A four-year study conducted by researchers at the University of Utah has revealed a significant increase in the frequency and sophistication of brute-force attacks against SSH servers. These cyberattacks target internet-connected systems, with attackers attempting to gain unauthorized access to servers, routers, IoT devices, and more. The researchers analyzed over 427 million failed SSH login attempts across more than 500 servers on CloudLab, a public cloud platform used by academic researchers worldwide.
The findings highlight the evolving tactics used by attackers, with a notable shift in recent years from targeting common administrator usernames like “root” and “admin” to usernames associated with cloud service images, network devices, IoT products, and specific software packages.

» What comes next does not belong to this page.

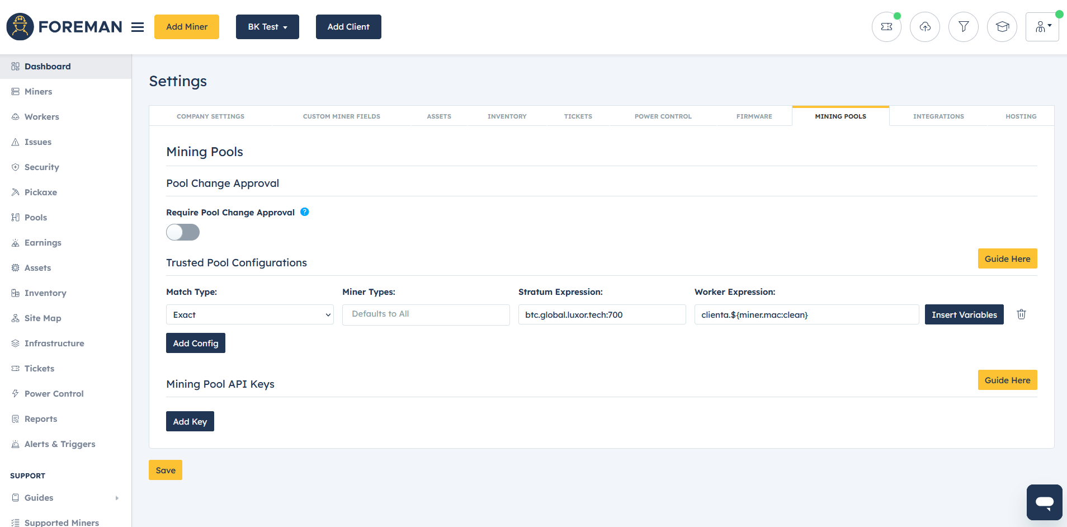Click the Miner Types Defaults to All field
Image resolution: width=1067 pixels, height=527 pixels.
(425, 314)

The study also revealed a wide diversity of attacker behaviors and persistence levels. While over half of the attacks came from IP addresses that disappeared within 24 hours, some attackers persisted in their efforts for months or even years. The researchers developed a defensive technique called Dictionary-Based Blocking (DBB) to counter these attacks. By analyzing the username dictionaries used by attackers, DBB can block 99.5% of brute-force attacks while allowing legitimate user access.
When evaluated against the industry-standard Fail2ban tool, DBB achieved significantly higher blocking rates while reducing false positives by 83%. The research underscores the importance of secure practices like using key-based authentication and strong passwords, and highlights the need for novel defensive approaches to maintain a safe internet ecosystem.